▶ Requirement:
Quote the casino labor-deal article below word for word, from "Full-time jobs saved" up to and including "in the industry.".

▶ Text shown:
==*==

Full-time jobs saved at casino

Casino Windsor avoided its fourth strike in five rounds of talks Wednesday by agreeing to keep one of the highest ratios of full-time workers in the industry.

Ken Lewenza, president of CAW Local 444, said his casino members should be extremely grateful to have dodged both a strike and a major concession on the number of them who work part-time.

Casino management went into talks insisting that the existing ratio of full-time to part-time workers — currently 66 per cent of the 3,000-person workforce is full-time — be changed significantly to help it remain competitive in the face of declining revenues and intensifying competition from the three casinos in Detroit.

The resulting deal is „absolutely incredible under the most difficult times,“ Lewenza said after ending 30 straight hours of bargaining Wednesday morning.

„I’d like to see 100 per cent ratification,“ he urged his members.

The tentative contract is for three years, instead of the four the company wanted, and freezes wages in the first and second years.

A 30-cent-per-hour wage increase will take effect in the third year, boosting the base wages in all wage and job categories by the same amount. There is a CAD 1,500 signing bonus.

A ratification vote will be held in two stages today at the downtown St. Clair College Centre for the Arts, at 2 p.m. and 5 p.m.

George King, legal counsel to the casino and spokesman for the company’s bargaining team, called the deal „an historic collective agreement“ because it involves „creative solutions“ to the challenge of keeping so many of its employees fulltime in an industry that skews much more heavily to part-time workers than 66/33.

With its revenues on a steady decline in recent years, controlling labour costs has become a prime concern for the casino, King said, particularly in a year in which it is opening a CAD 400-million addition.

With its new convention centre, luxury hotel wing and entertainment centre scheduled to open in June or July, „we were obviously under some pressure to get this done and get it done without any interruptions,“ King said.

„Our team is thrilled that we reached a tentative agreement,“ King said of the company. And he emphasized the „symbolic“ importance of the two sides announcing the agreement while seated side-by-side, „rather than in separate rooms like last time.“

Lewenza said the two sides, which have been at loggerheads for years, leading to one exceptionally bitter strike three years ago, appear to have made a breakthrough in their relationship this time. „There is respect here.“

King, who has acted for the casino through all five rounds of talks, said that „in the past it was a little more traditional and a lot more head banging.“

Lewenza said he went into talks with a direction from his members to „save what you’ve got.

„Our members are intelligent. They see the declining business.“

But the strike vote and close-to-the-edge bargaining as the deadline neared was necessary, he said, „to push this as far as we can.“

Lewenza said the economic realities facing the Windsor economy, competition from the Detroit casinos and the challenges facing the opening of the „West Block,“ as employees call the casino’s new addition, hung heavily over the bargaining table.

==*==

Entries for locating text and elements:

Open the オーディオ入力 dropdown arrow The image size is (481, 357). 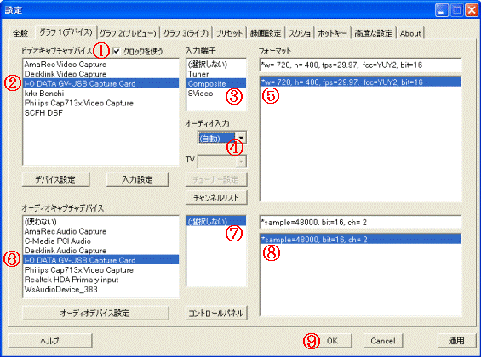click(x=241, y=138)
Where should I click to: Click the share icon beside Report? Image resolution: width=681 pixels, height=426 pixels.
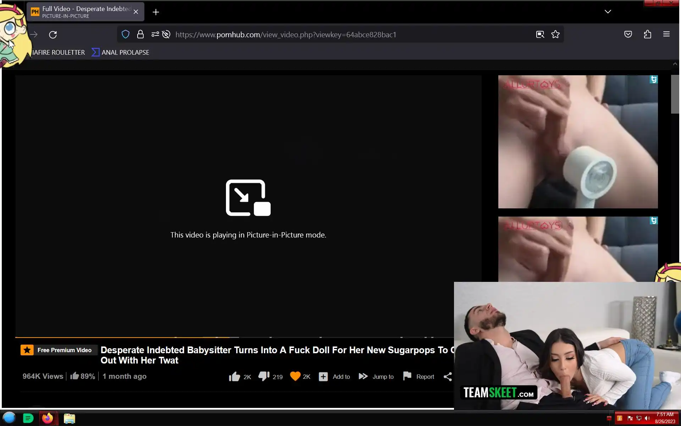(448, 377)
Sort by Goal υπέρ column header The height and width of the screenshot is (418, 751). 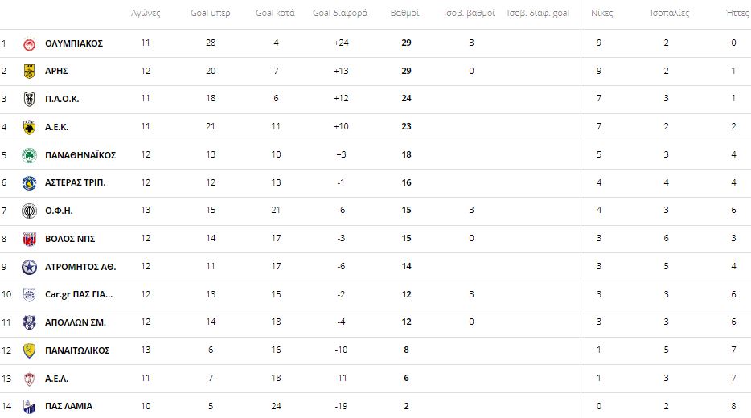(210, 14)
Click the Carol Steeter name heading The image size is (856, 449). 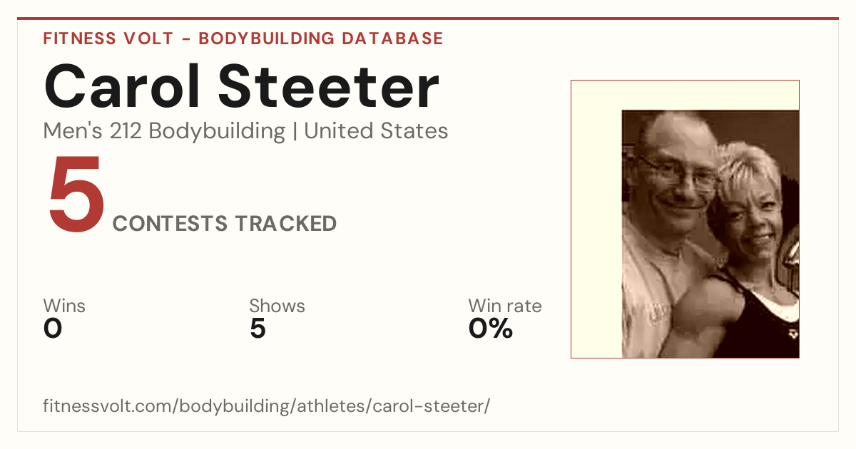tap(241, 87)
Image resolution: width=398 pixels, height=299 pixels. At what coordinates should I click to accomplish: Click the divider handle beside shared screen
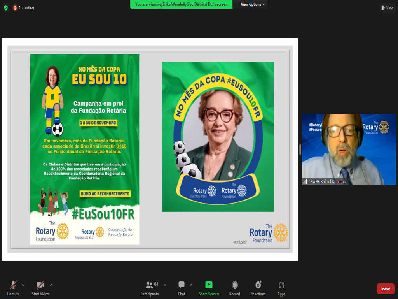tap(300, 150)
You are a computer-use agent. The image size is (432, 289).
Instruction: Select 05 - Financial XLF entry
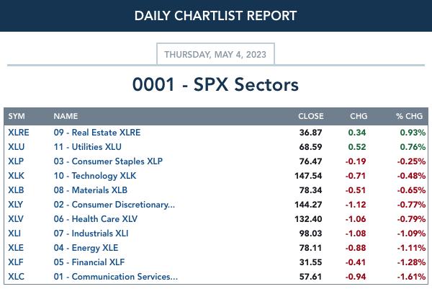(89, 262)
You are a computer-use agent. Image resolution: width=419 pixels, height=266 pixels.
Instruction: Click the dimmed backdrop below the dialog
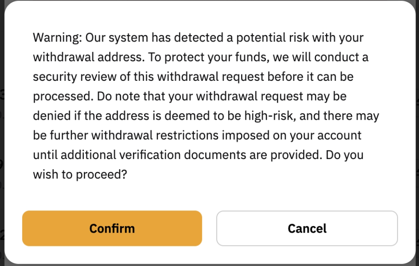[x=210, y=265]
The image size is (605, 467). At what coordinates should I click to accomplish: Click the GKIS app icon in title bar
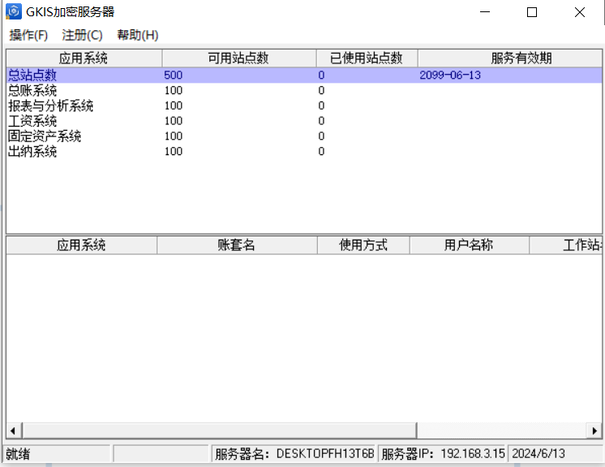[13, 12]
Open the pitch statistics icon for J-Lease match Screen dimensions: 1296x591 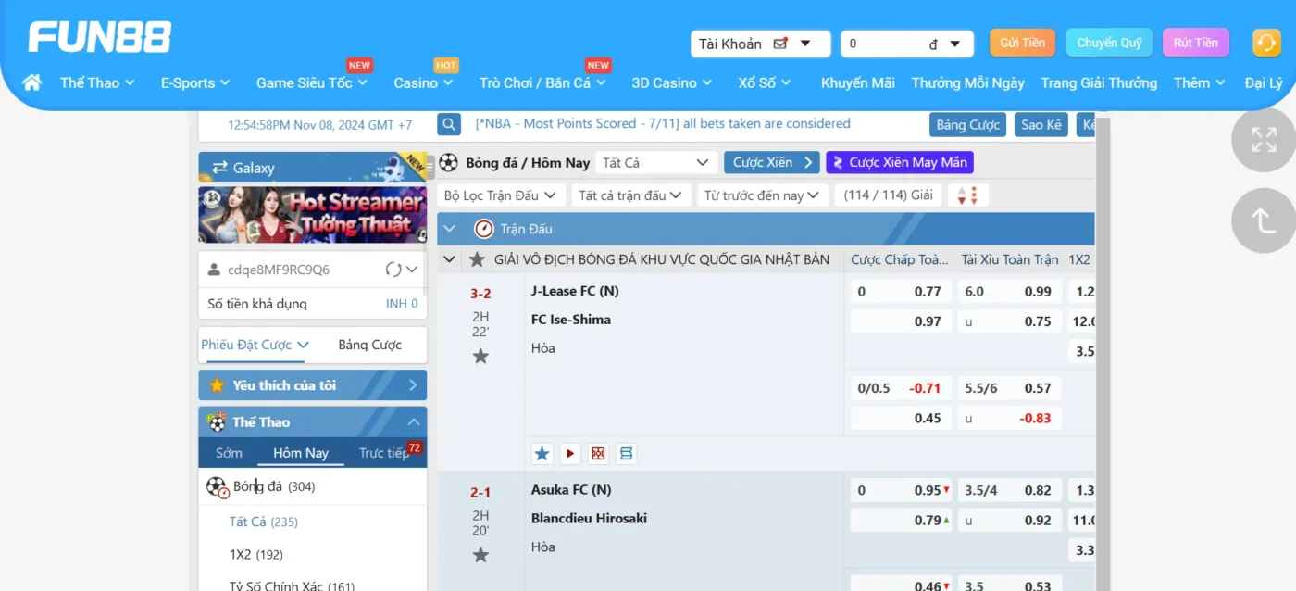(598, 453)
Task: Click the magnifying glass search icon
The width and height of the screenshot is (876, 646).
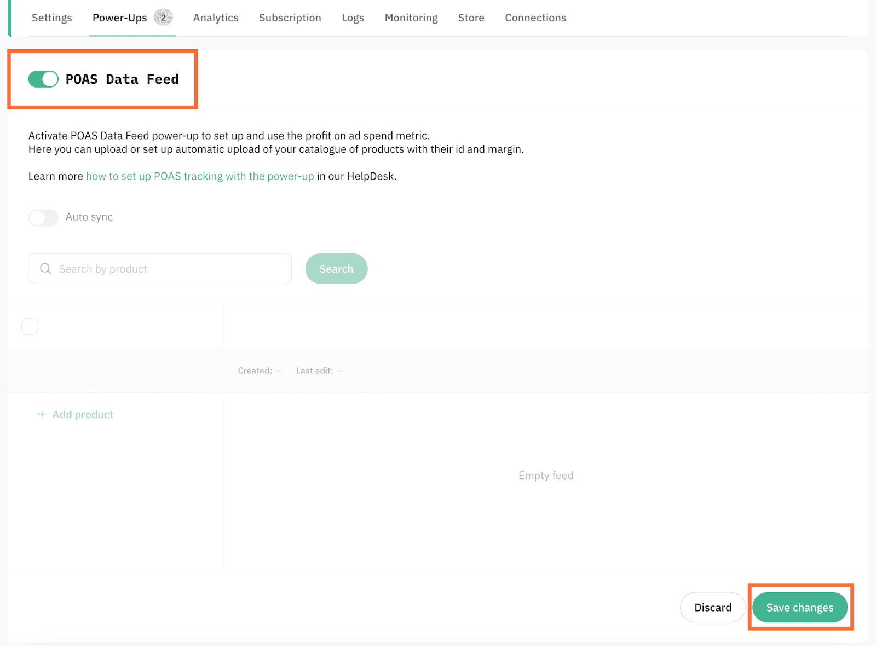Action: pos(45,269)
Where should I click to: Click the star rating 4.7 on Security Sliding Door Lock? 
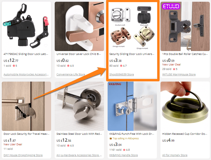pyautogui.click(x=123, y=66)
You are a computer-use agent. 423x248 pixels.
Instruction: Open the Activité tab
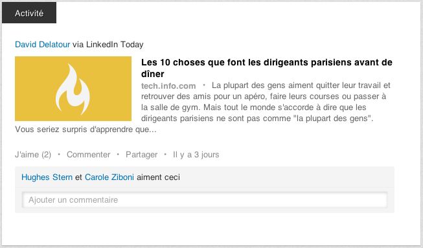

==*==

▶ Result of this exercise:
Full-time jobs saved at casino

Casino Windsor avoided its fourth strike in five rounds of talks Wednesday by agreeing to keep one of the highest ratios of full-time workers in the industry.